Items listed in a dataset
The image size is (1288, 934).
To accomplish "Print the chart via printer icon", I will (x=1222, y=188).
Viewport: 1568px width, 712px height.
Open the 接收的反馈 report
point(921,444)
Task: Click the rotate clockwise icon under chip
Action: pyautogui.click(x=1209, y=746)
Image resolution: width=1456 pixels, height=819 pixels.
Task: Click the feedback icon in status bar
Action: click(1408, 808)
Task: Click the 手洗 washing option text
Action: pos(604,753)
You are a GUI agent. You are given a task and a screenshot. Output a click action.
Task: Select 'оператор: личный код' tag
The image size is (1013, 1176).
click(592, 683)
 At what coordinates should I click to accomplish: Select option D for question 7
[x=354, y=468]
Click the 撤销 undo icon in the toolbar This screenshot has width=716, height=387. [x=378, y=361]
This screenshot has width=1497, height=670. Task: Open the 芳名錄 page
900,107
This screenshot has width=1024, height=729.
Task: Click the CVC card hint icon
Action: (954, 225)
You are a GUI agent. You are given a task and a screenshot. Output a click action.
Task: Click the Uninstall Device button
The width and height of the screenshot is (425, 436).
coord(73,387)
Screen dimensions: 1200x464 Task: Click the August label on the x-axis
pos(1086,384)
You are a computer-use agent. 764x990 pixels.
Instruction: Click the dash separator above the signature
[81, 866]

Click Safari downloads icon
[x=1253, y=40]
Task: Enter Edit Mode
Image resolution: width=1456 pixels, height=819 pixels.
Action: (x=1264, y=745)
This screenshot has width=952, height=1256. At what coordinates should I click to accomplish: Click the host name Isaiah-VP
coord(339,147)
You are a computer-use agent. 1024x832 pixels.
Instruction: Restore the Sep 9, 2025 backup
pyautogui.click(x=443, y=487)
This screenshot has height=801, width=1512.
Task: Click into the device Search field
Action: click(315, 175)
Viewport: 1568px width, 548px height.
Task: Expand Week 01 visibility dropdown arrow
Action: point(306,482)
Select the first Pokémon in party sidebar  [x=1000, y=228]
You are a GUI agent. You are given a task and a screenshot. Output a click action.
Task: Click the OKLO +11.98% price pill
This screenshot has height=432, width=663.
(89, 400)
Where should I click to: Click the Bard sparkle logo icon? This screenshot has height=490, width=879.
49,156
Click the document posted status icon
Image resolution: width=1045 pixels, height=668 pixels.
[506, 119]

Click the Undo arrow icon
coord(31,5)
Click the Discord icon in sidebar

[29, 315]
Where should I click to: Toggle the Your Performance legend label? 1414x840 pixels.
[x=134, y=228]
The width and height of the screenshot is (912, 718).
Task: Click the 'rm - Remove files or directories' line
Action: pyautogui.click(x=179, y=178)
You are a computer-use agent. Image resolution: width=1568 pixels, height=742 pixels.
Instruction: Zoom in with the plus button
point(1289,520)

### Exercise instructions
Reproduce the lines verbatim, beginning with the first line of the records and stopping after the line that contains "coord(339,147)".

### Response to this exercise
The image size is (1288, 934).
To accomplish "Print the chart via printer icon", I will (x=1222, y=188).
Viewport: 1568px width, 712px height.
Open the 接收的反馈 report
point(921,444)
Task: Click the rotate clockwise icon under chip
Action: pyautogui.click(x=1209, y=746)
Image resolution: width=1456 pixels, height=819 pixels.
Task: Click the feedback icon in status bar
Action: click(1408, 808)
Task: Click the 手洗 washing option text
Action: pos(604,753)
You are a GUI agent. You are given a task and a screenshot. Output a click action.
Task: Select 'оператор: личный код' tag
The image size is (1013, 1176).
click(592, 683)
 At what coordinates should I click to accomplish: Select option D for question 7
[x=354, y=468]
Click the 撤销 undo icon in the toolbar This screenshot has width=716, height=387. [x=378, y=361]
This screenshot has width=1497, height=670. Task: Open the 芳名錄 page
900,107
This screenshot has width=1024, height=729.
Task: Click the CVC card hint icon
Action: (954, 225)
You are a GUI agent. You are given a task and a screenshot. Output a click action.
Task: Click the Uninstall Device button
The width and height of the screenshot is (425, 436).
coord(73,387)
Screen dimensions: 1200x464 Task: Click the August label on the x-axis
pos(1086,384)
You are a computer-use agent. 764x990 pixels.
Instruction: Click the dash separator above the signature
[81, 866]

Click Safari downloads icon
[x=1253, y=40]
Task: Enter Edit Mode
Image resolution: width=1456 pixels, height=819 pixels.
Action: (x=1264, y=745)
This screenshot has width=952, height=1256. At what coordinates should I click to accomplish: Click the host name Isaiah-VP
coord(339,147)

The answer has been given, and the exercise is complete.